■ Extracted information ■
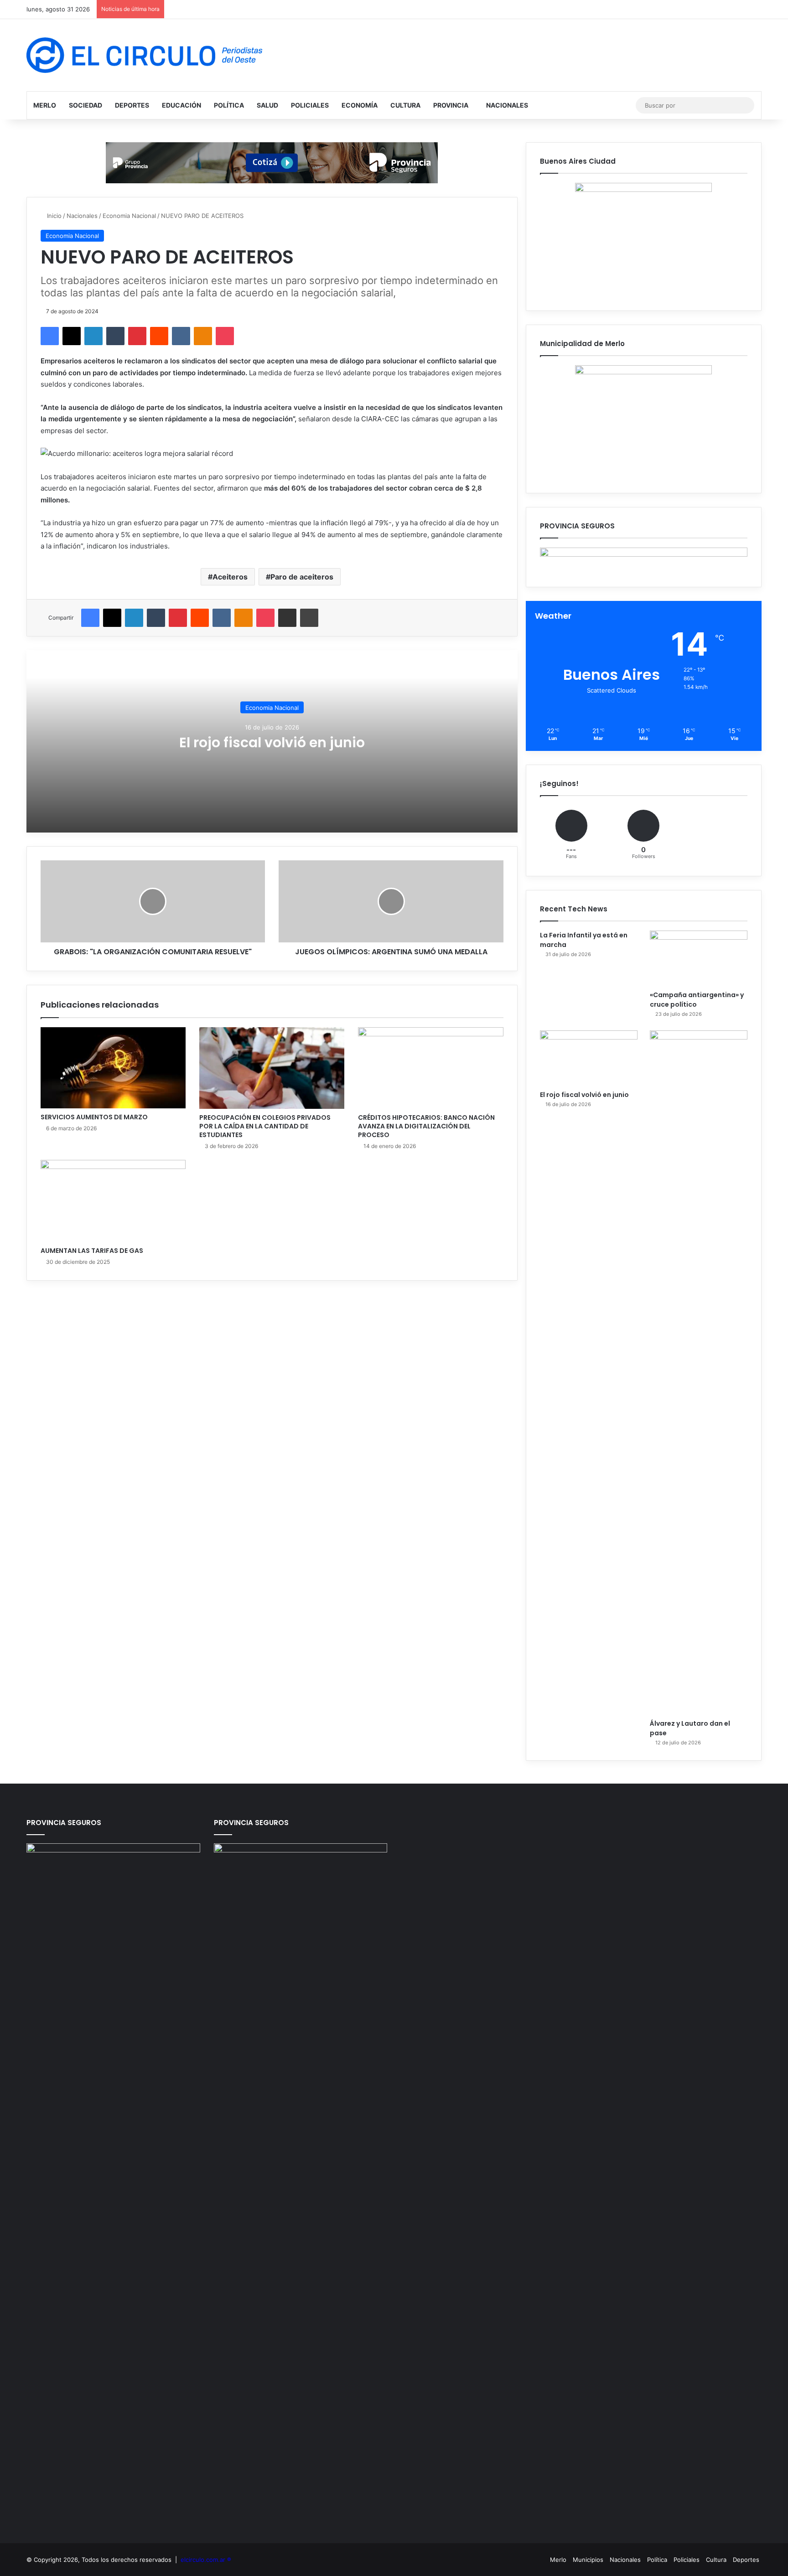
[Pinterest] (137, 336)
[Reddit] (159, 336)
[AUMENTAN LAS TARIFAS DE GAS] (113, 1200)
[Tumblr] (115, 336)
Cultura (405, 105)
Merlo (44, 105)
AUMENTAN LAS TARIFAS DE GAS (92, 1250)
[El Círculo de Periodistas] (144, 55)
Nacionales (507, 105)
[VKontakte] (181, 336)
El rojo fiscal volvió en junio (272, 742)
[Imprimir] (309, 618)
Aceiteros (230, 576)
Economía (360, 105)
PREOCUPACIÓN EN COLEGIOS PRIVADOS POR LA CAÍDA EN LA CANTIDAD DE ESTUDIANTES (265, 1126)
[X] (71, 336)
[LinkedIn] (93, 336)
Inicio (53, 215)
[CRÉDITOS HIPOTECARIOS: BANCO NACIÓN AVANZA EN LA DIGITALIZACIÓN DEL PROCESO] (430, 1068)
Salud (267, 105)
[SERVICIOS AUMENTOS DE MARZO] (113, 1067)
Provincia (450, 105)
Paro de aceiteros (301, 576)
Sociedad (85, 105)
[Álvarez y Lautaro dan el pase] (698, 1372)
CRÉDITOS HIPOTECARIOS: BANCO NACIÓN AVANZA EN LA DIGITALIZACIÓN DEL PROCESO (426, 1126)
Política (229, 105)
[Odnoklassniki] (203, 336)
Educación (181, 105)
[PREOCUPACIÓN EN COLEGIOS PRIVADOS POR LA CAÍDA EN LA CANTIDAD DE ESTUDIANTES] (271, 1068)
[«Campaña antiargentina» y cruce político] (698, 958)
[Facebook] (50, 336)
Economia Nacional (129, 215)
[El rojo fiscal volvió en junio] (589, 1058)
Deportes (132, 105)
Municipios (588, 2559)
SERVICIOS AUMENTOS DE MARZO (94, 1117)
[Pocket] (225, 336)
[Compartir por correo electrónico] (287, 618)
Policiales (310, 105)
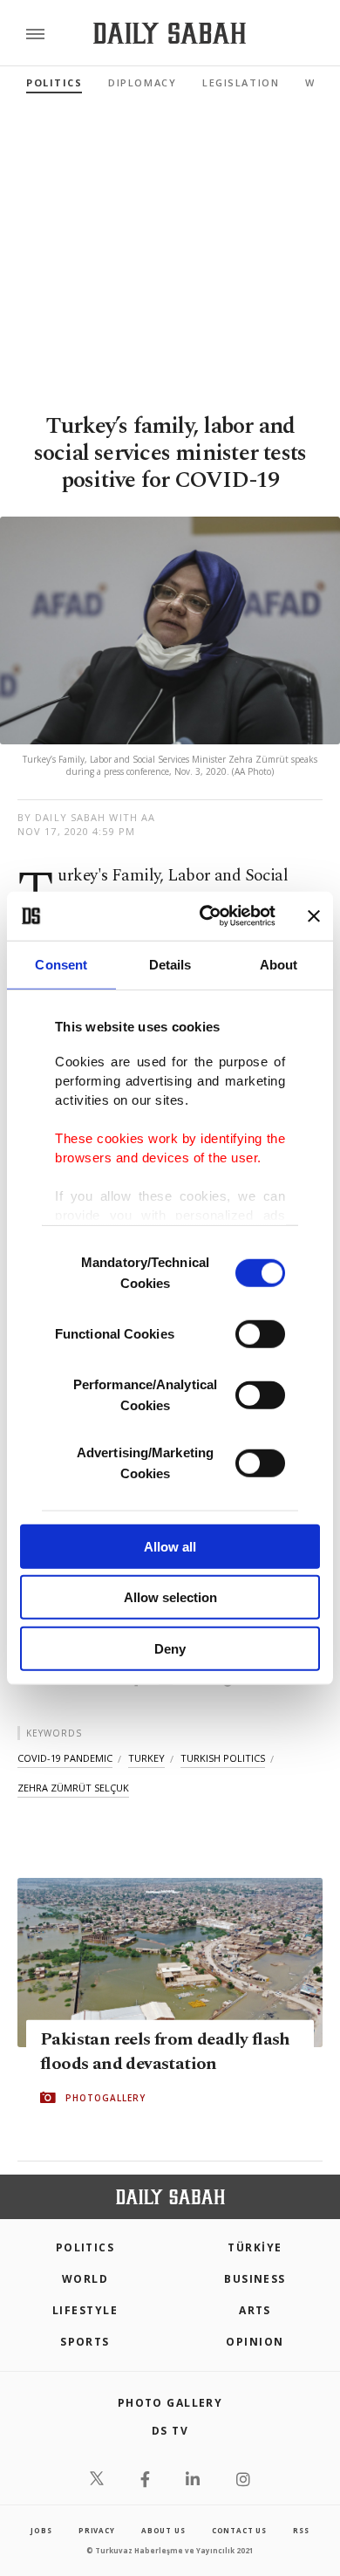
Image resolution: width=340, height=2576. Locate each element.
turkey (146, 1757)
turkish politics (222, 1757)
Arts (255, 2310)
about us (163, 2530)
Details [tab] (170, 963)
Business (255, 2278)
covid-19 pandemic (64, 1757)
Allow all (170, 1545)
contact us (239, 2530)
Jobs (41, 2530)
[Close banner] (314, 916)
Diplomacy (142, 82)
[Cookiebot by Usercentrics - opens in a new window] (206, 916)
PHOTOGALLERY (105, 2098)
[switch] (260, 1333)
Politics (54, 82)
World (85, 2278)
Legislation (240, 82)
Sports (85, 2341)
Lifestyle (85, 2310)
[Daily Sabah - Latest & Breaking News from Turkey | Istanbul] (169, 34)
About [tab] (279, 963)
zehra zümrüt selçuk (73, 1787)
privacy (96, 2530)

■ Exercise objective ■
Please output, exactly, the lines of the listing from the one containing "Lifestyle (85, 2310)" through the last, inclusive, and no other lines.

■ Exercise output ■
Lifestyle (85, 2310)
[Daily Sabah - Latest & Breaking News from Turkey | Istanbul] (169, 34)
About [tab] (279, 963)
zehra zümrüt selçuk (73, 1787)
privacy (96, 2530)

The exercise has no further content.